I concur, I believe it will work as expected if you delete the NameVirtualHost lines. The relevant Apache documentation doesn't include those, just the VirtualHost sections: http://httpd.apache.org/docs/2.2/vhosts/ip-based.html

----------

## guido-pe

 *cach0rr0 wrote:*   

> ....sooo, which do you reckon you fancy going with, IP based, or Name based vhosts?

 

According to Wikipedia, MS Internet Explorer never supports SNI when running on Windows XP. Unfortunately, that combination is still way too common to just ignore in my situation, so IP based will have to be it.

 *Mad Merlin wrote:*   

> I concur, I believe it will work as expected if you delete the NameVirtualHost lines.

 

Tried that, doesn't work. What does work is setting a different document root, so when I point my browser at https://172.18.1.27, I get different content than under https://172.18.1.25. I still get the same certificate in both cases, though.

----------

## guido-pe

Follow up:

I found that if I rename the second VirtualHost to "example.com" (so its ServerName is different to that for the first VirtualHost) in addition to removing the NameVirtualHost lines for port 443, it works as intended, that is, I now get different certificates depending on what IP address I connect to.

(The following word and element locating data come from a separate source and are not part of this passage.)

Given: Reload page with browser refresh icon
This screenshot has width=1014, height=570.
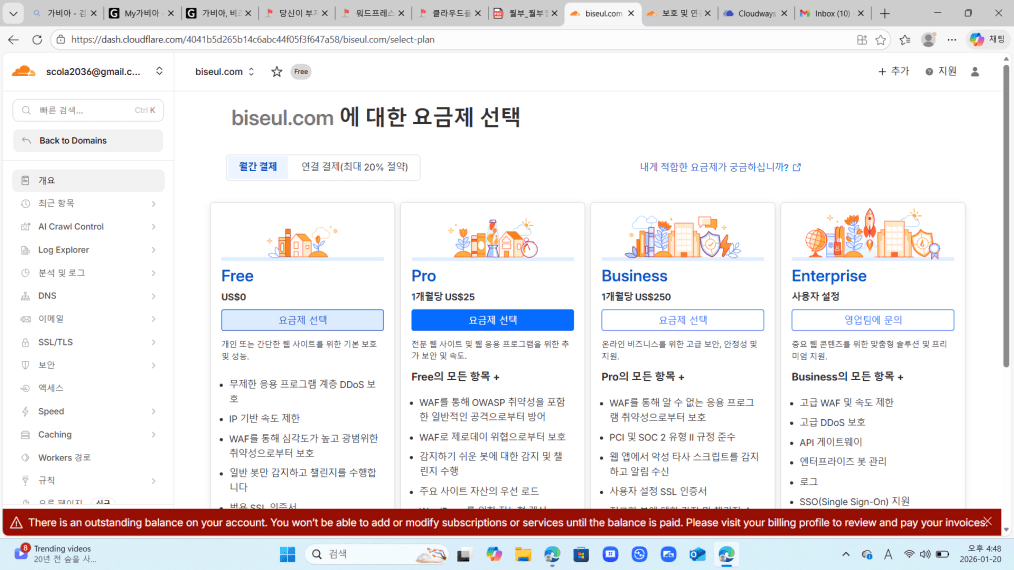Looking at the screenshot, I should [37, 40].
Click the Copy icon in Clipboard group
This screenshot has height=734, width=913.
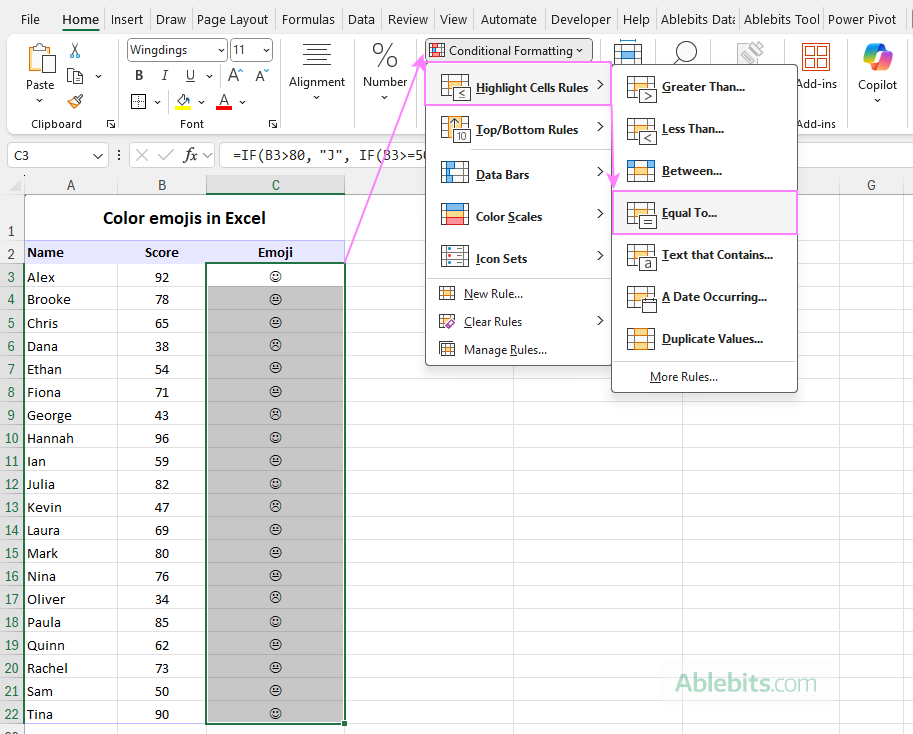75,75
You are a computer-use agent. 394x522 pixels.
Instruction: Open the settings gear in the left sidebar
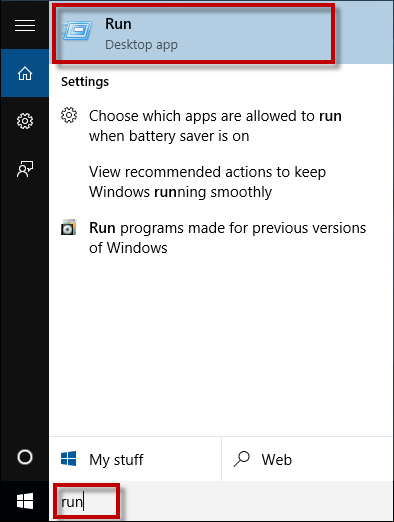(25, 121)

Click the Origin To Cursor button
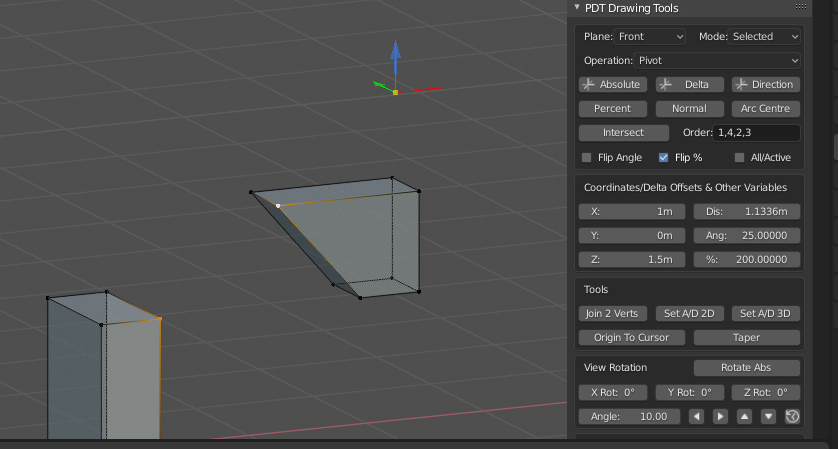(631, 337)
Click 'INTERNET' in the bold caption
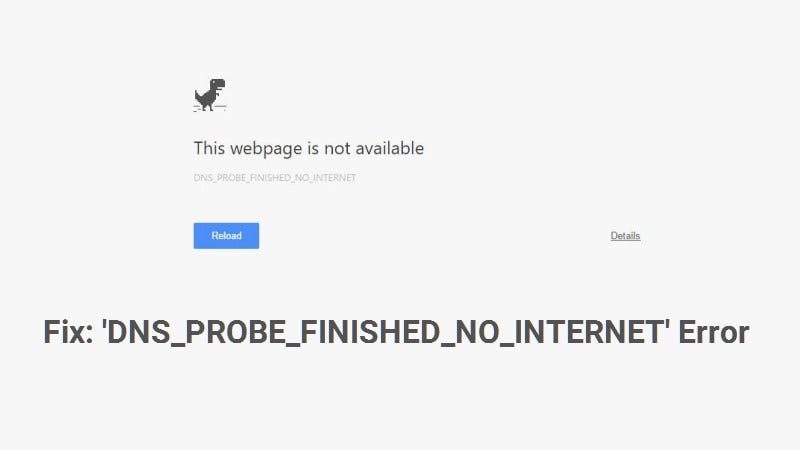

That's a bit counter-intuitive, and I'm wondering whether this counts as a bug.Last edited by guido-pe on Mon Aug 13, 2012 5:26 pm; edited 1 time in total

----------

## Mad Merlin

 *guido-pe wrote:*   

> Follow up:
> 
> I found that if I rename the second VirtualHost to "example.com" (so its ServerName is different to that for the first VirtualHost) in addition to removing the NameVirtualHost lines for port 443, it works as intended, that is, I know get different certificates depending on what IP address I connect to.
> 
> That's a bit counter-intuitive, and I'm wondering whether this counts as a bug.

 

That makes sense to me. If you're serving different SSL certificates, you would probably want different hostnames (to match the SSL certs) anyways, no?

----------

## guido-pe

 *Mad Merlin wrote:*   

>  *guido-pe wrote:*   Follow up:
> 
> I found that if I rename the second VirtualHost to "example.com" (so its ServerName is different to that for the first VirtualHost) in addition to removing the NameVirtualHost lines for port 443, it works as intended, that is, I know get different certificates depending on what IP address I connect to.
> 
> That's a bit counter-intuitive, and I'm wondering whether this counts as a bug. 
> ...

 

Normally, you would want that, yes. This was a test machine though.

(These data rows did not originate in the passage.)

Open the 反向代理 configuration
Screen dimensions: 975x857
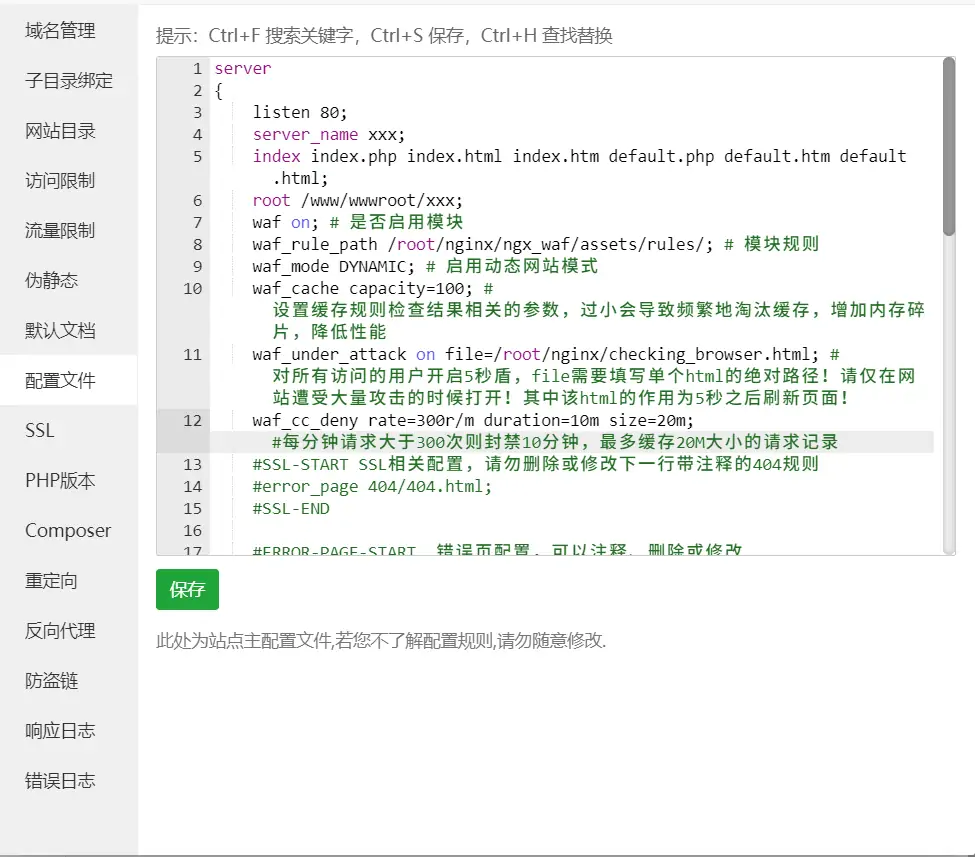(x=60, y=630)
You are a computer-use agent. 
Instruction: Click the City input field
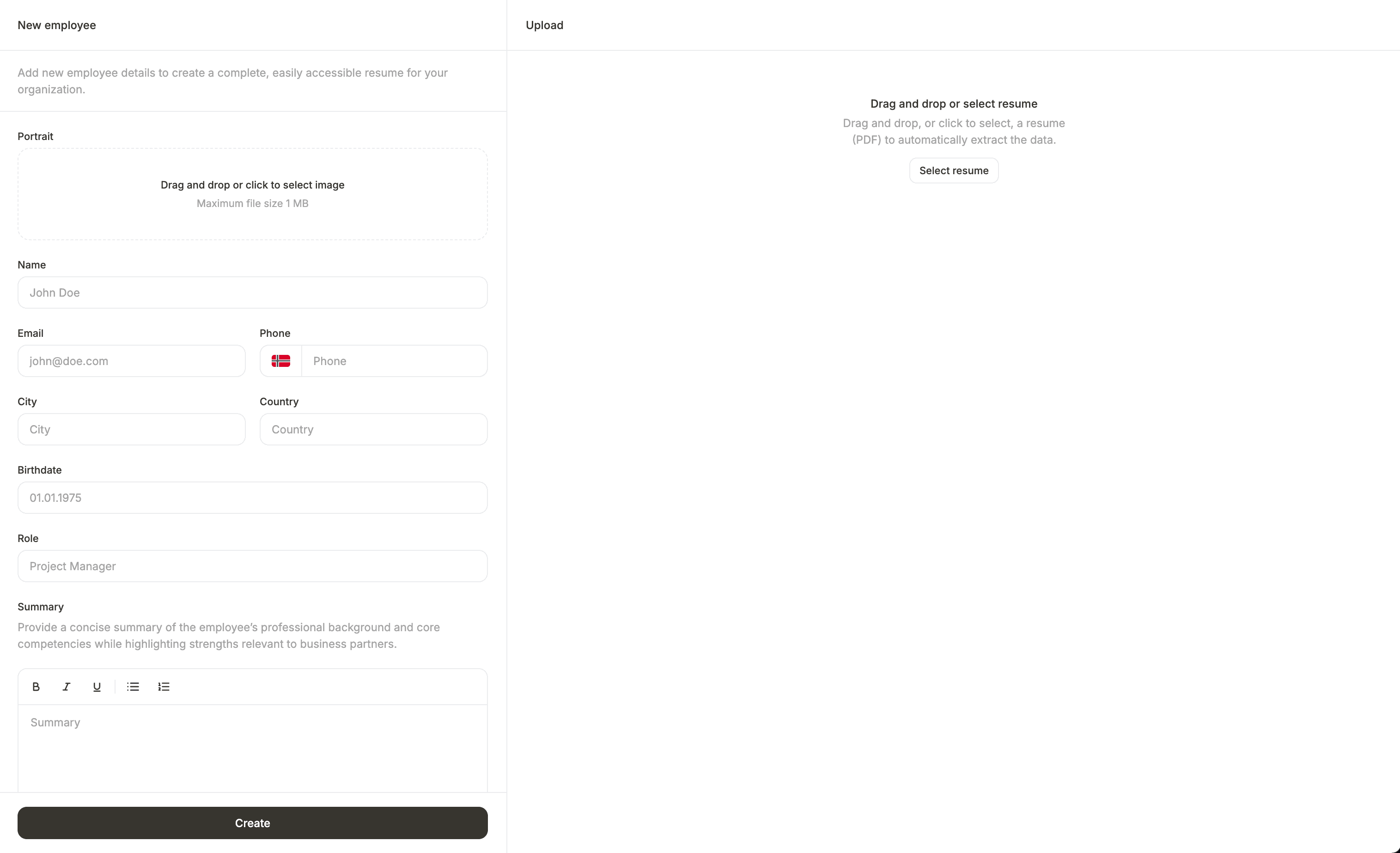click(131, 429)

However, that doesn't, IMHO, excuse that mod_ssl apparently takes its configuration directive from the wrong VirtualHost section, even if they both happen to have the same ServerName. Especially since it apparently works as intended with other directives, like DocumentRoot.

As far as I can tell, Apache's behavior here is 1) inconsistent between different directives and 2) different from what it should be according to the documentation.

----------